Recorded data
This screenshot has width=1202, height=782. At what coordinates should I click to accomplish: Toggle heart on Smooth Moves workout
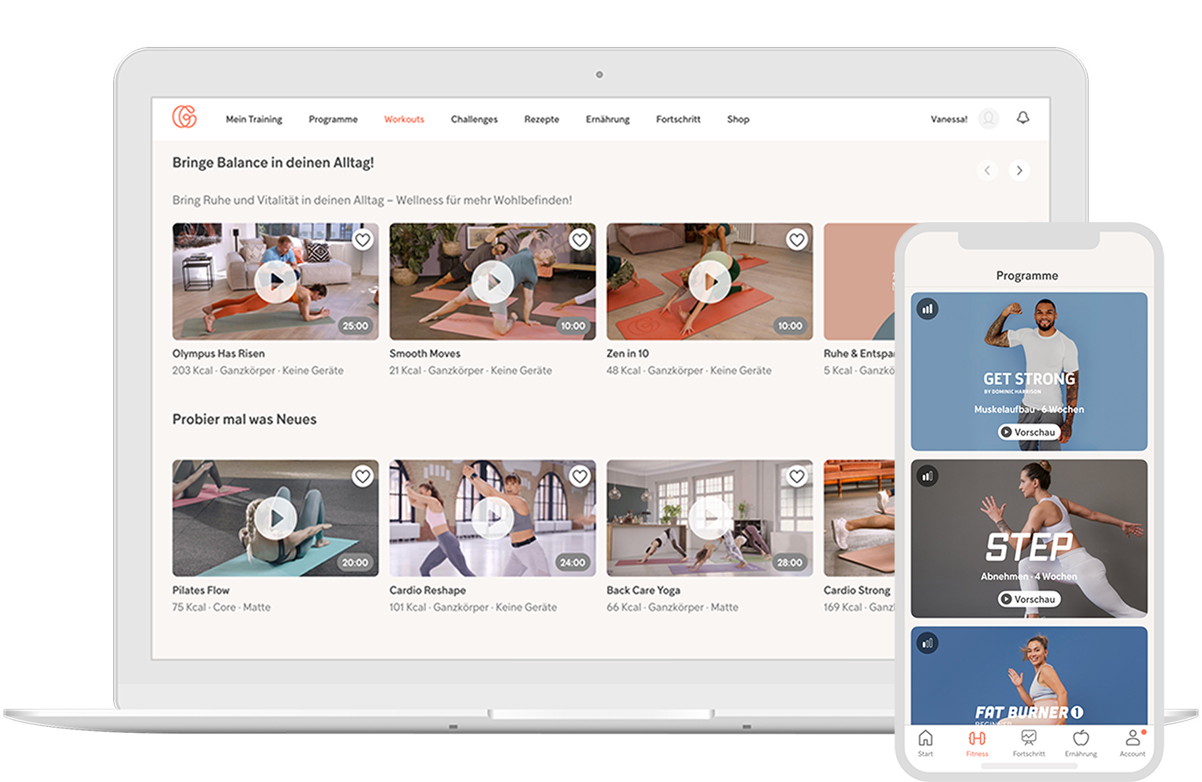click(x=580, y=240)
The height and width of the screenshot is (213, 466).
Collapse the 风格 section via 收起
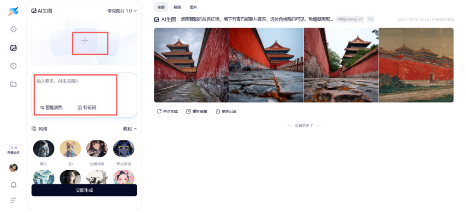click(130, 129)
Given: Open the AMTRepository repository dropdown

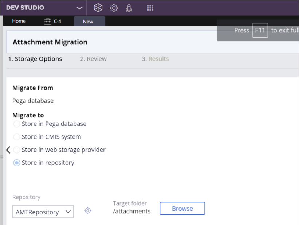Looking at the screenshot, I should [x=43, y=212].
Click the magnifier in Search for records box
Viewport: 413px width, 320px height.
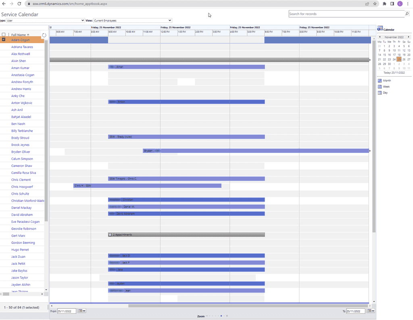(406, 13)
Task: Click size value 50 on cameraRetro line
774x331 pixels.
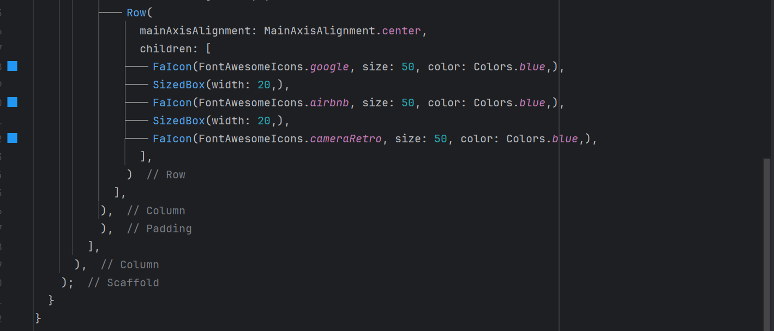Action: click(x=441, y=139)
...
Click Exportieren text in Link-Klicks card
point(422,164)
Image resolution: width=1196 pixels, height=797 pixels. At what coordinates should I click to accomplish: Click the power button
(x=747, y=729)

Given instruction
Reproduce the records starting at the line containing "This screenshot has" and ending at the line containing "Action: click(x=441, y=139)", replacing "dropdown" with "menu" and keeping everything else the same. Omit the pictures.

Response to this exercise
This screenshot has width=1202, height=782. At what coordinates should I click to accomplish: Toggle heart on Smooth Moves workout
click(x=580, y=240)
The height and width of the screenshot is (213, 466).
Collapse the 风格 section via 收起
click(130, 129)
Given: Open the AMTRepository repository menu

Looking at the screenshot, I should [x=43, y=212].
Click the magnifier in Search for records box
Viewport: 413px width, 320px height.
(406, 13)
Task: Click size value 50 on cameraRetro line
774x331 pixels.
Action: click(x=441, y=139)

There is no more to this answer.